Security Specialist - Compliance


Cybersecurity Services Manager



Start Date:


Travel Requirements:

Up to 65%

Position Description

The Security Specialist provides foundational business-focused cybersecurity solutions, including risk assessment, governance, data classification, policies, controls and procedures, awareness, vendor risk management, and incident response. Other responsibilities include leading delivery of client solutions and acting as a trusted advisor to help solve business-critical problems. This position is a critical member of a cybersecurity-focused business solution team, composed of capable and high-caliber cybersecurity professionals.

Position Responsibilities

Reasonable accommodations may be made to enable individuals with disabilities to perform the essential functions.

  • Plan and participate in compliance assessment and program development activities based on ISO standards such as 27001, 27017, 27018, 22301 and SOC 2
  • Advise and consult with Clients in a wide range of compliance and security domains, including risk assessment, awareness, incident response, penetration testing and vulnerability assessment
  • Contribute to project management, communications and other activities required for successful service delivery
  • Maintain proficiency in and awareness of security services, industry trends, tactics, techniques, and procedures
  • Maintain proficiency with security tools, where applicable
  • Act as a cybersecurity resource for GreyCastle Security Clients
  • Initiate and participate in process improvement
  • Present compliance concepts to senior management, board members and key stakeholders, as necessary
  • Participate in Client conversations and interviews in a professional and meaningful way
  • Participate in risk management activities to support creation and adoption of a risk management strategy

Corporate Responsibility

Information security is everyone's responsibility:

  • Understanding and following GreyCastle Security’s information security policies and procedures.
  • Remaining vigilant and reporting any suspicious activity or possible weaknesses in GreyCastle Security’s information security.
  • Actively participating in GreyCastle Security’s efforts to maintain and improve information security.

Supervisory Responsibility

This position has no supervisory responsibilities.

Work Environment

This job operates in a professional office environment.
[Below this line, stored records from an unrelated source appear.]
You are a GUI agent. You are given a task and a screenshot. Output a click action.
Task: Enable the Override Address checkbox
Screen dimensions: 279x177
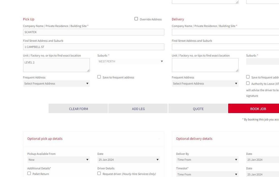[136, 19]
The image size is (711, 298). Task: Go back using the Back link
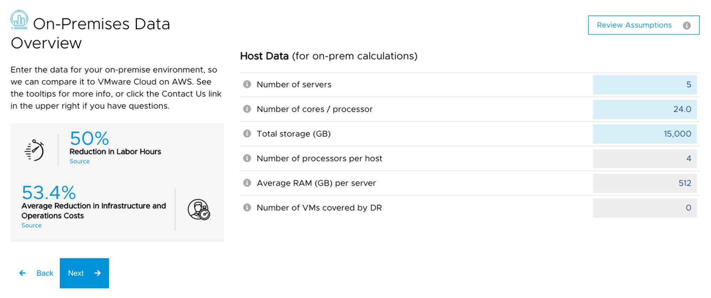tap(44, 273)
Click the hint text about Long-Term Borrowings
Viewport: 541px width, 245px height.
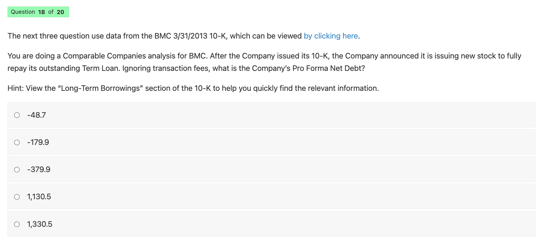(x=193, y=88)
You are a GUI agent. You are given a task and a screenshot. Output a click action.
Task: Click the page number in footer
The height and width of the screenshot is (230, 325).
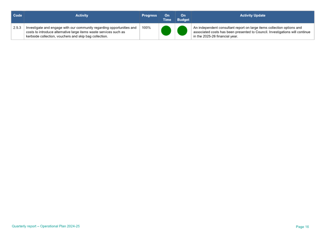pos(302,226)
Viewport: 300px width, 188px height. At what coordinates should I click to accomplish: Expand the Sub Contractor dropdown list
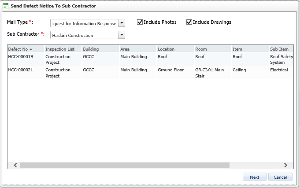(x=122, y=35)
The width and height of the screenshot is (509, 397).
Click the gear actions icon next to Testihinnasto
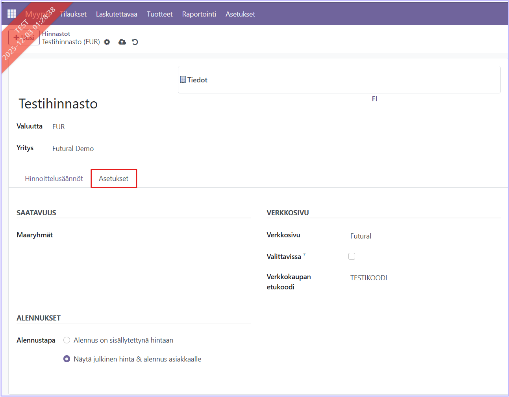107,42

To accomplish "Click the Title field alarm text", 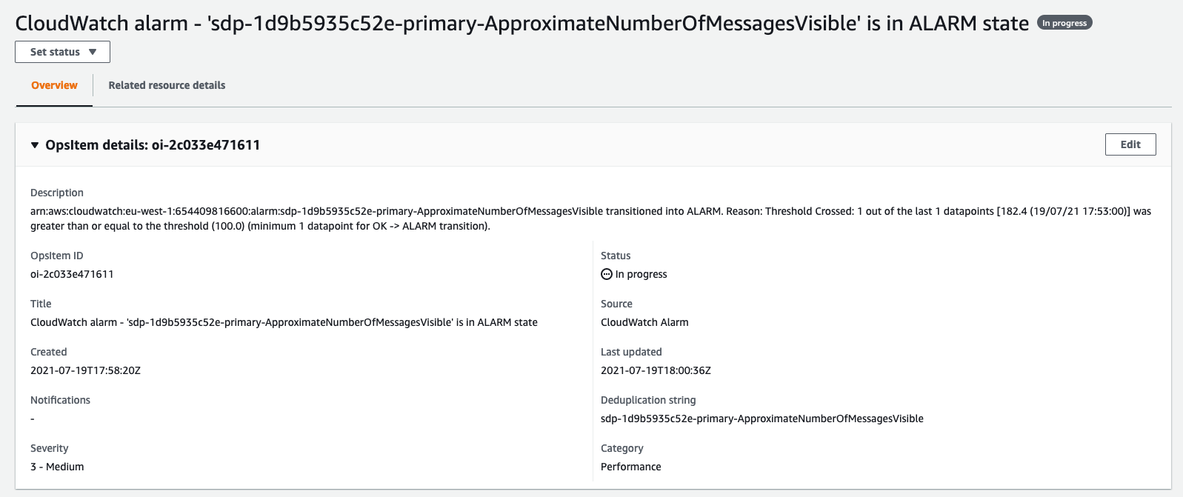I will [x=284, y=322].
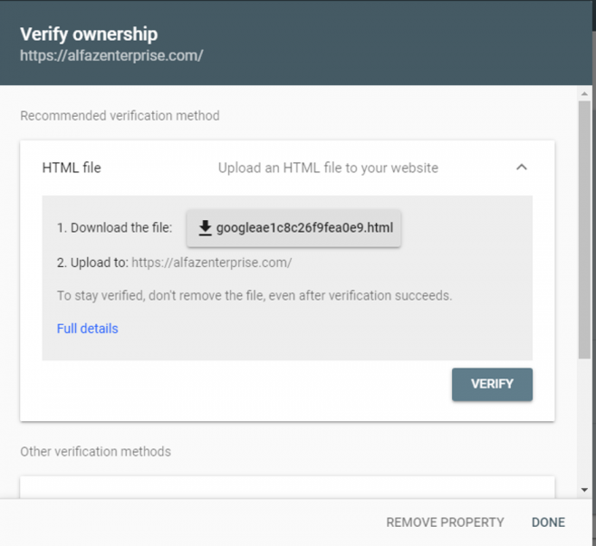Click the 'To stay verified' notice text
The height and width of the screenshot is (546, 596).
pos(255,295)
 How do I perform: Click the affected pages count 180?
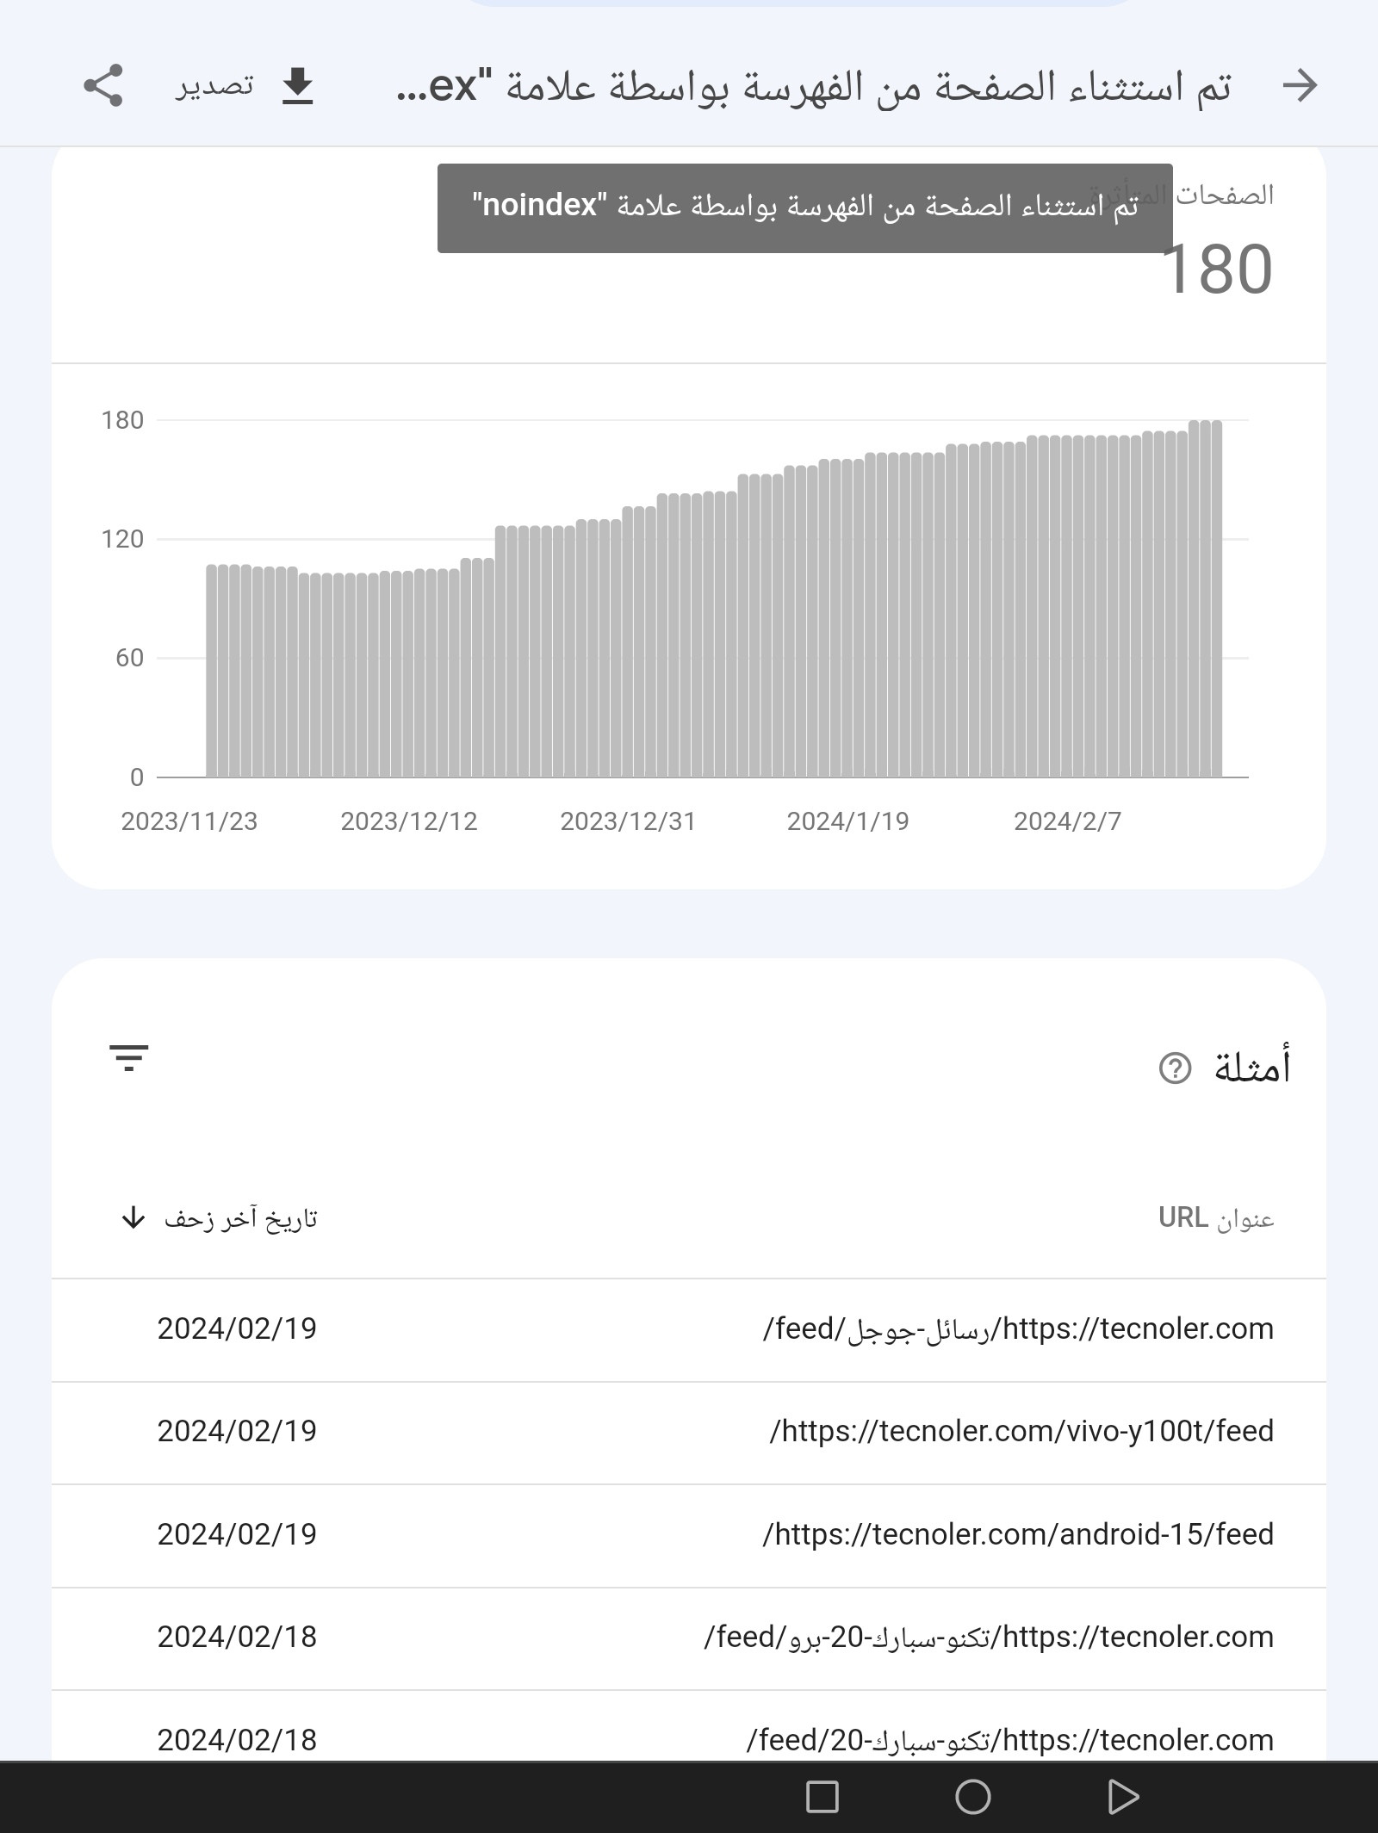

This role routinely uses standard office equipment such as computers, phones, photocopiers, filing cabinets and fax machines.

Physical Demands

The physical demands described here are representative of those that must be met by an employee to successfully perform the essential functions of this job.

While performing the duties of this job, the employee is regularly required to talk or hear. The employee frequently is required to stand; walk; use hands to finger, handle or feel; and reach with hands and arms.

This position requires the ability to occasionally lift office products and supplies, up to 20 pounds.

Position Type/Expected Hours of Work

This is a full-time position, and hours of work and days are Monday through Friday, 8:00 a.m. to 5 p.m.

Required Education and Experience

  • 3+ years of experience in the cybersecurity industry working with business customers
  • Bachelor’s Degree or equivalent professional experience in cybersecurity industry
  • Demonstrated proficiency in leading and supporting cybersecurity services, including but not limited to asset-based risk assessment, gap assessment, documentation development, and internal
  • Demonstrated experience implementing core services to meet industry accepted standards and ISO 27001, 27001, 27017, 27018, 22301 and SOC 2 compliance
  • Proficient in presenting to senior-level customer staff
  • ISO 27001:2013 Lead Auditor Certificate preferred
  • Other Duties

    Please note this job description is not designed to cover or contain a comprehensive listing of activities, duties or responsibilities that are required of the employee for this job. Duties, responsibilities and activities may change at any time with or without notice.

    Equal Opportunity Employer

    GreyCastle Security is an equal opportunity employer, and considers qualified applicants for employment without regard to race, color, creed, religion, national origin, sex, sexual orientation, gender identity and expression, age, disability, or protected veteran status, or any other protected factors or classes.